Australian PM Kevin Rudd has told Afghan President Hamid Karzai during a visit to Kabul he is committed to the "long haul" in Afghanistan.
Mr Karzai (right) thanked Mr Rudd and Australia for their help
Mr Rudd also visited some of the 1,000 Australian troops in Uruzgan province.
Mr Rudd, who has said he will pull out combat troops from Iraq, stressed he was committed to reconstruction and stability in Afghanistan.
French President Nicolas Sarkozy also visited Kabul on Saturday and pledged his support to Mr Karzai.
Failure 'not an option'
Mr Rudd swept John Howard from power after 11 years in office in the Australian general election last month.
Mr Karzai thanked Mr Rudd for the work Australian special forces were doing alongside Dutch soldiers in the volatile Uruzgan province.
Mr Rudd said: "We're committed to being here for the long haul."
He added: "Over the next several months, I would also be encouraging other friends and partners and allies in Nato to continue their commitments and where possible extend them."

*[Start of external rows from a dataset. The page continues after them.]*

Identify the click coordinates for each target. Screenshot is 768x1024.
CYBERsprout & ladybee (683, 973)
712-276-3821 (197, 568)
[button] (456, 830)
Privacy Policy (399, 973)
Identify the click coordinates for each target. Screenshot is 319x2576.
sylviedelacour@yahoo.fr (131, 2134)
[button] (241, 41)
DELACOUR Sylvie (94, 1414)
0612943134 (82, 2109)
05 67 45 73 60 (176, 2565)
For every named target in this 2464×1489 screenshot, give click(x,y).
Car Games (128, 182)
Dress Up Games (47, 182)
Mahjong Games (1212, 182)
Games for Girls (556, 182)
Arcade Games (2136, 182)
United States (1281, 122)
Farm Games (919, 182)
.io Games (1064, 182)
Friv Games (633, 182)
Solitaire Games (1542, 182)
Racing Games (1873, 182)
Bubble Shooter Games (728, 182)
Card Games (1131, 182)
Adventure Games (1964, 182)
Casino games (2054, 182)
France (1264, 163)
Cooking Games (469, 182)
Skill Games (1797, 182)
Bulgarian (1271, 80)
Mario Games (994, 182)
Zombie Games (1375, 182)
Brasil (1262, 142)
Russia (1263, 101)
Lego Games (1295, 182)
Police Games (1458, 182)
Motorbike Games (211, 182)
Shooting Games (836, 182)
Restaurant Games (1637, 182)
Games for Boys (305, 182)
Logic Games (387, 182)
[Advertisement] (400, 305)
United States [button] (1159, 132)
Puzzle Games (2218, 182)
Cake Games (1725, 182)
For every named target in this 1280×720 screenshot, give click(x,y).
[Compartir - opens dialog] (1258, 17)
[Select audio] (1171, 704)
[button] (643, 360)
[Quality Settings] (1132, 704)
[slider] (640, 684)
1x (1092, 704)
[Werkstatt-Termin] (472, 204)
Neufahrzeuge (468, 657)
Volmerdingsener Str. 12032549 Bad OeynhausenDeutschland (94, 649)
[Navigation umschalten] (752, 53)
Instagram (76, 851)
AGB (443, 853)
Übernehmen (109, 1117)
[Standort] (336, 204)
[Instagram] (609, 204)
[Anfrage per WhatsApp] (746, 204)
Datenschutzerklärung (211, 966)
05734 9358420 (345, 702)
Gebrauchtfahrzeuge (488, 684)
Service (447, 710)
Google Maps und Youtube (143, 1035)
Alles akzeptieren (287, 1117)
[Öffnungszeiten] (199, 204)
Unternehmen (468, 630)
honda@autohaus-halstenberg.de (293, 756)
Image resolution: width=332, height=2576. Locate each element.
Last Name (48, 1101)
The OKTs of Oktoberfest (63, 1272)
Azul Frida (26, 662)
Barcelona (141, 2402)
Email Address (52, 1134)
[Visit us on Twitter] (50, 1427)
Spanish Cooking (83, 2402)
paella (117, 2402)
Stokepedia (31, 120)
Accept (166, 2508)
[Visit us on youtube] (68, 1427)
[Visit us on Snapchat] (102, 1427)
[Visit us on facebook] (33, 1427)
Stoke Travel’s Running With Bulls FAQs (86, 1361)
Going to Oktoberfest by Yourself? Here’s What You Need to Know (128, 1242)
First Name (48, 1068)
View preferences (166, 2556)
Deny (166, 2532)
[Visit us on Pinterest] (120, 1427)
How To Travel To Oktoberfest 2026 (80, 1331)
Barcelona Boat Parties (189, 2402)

Analysts say many Western governments have drawn a distinction between Iraq and Afghanistan, where there is believed to be a more focused objective - preventing the Taleban returning to power.
That was the key theme for Mr Sarkozy, who was making a one-day visit to see some of the 1,300 French troops. He was joined by his defence, foreign affairs and human rights ministers.
"Here there is a war against terrorism, against fanaticism, that we cannot and must not lose," Mr Sarkozy told reporters after his talks with Mr Karzai.
"That is why it is important that we help with the emergence of an Afghan state that is legitimate, democratic and modern."
Mr Sarkozy told the US Congress in November that French soldiers would stay in Afghanistan "as long as needed" and that failure was "not an option".
The BBC's Alastair Leithead in Kabul says Mr Sarkozy's rhetoric on Afghanistan has been strong and supportive since his election in May and French fighter jets have now been deployed to the south.
However, Washington and other allies have repeatedly urged France to send troops to dangerous southern and eastern areas to help in the fight against a resurgent Taleban.
Most of the French troops are stationed in relatively secure areas around Kabul.
Mr Rudd had arrived in Afghanistan from a surprise visit to Iraq, where he said Australia would continue to help train the Iraqi army and police.
However, Mr Rudd is committed to pulling out Australia's 550 combat troops by the middle of next year.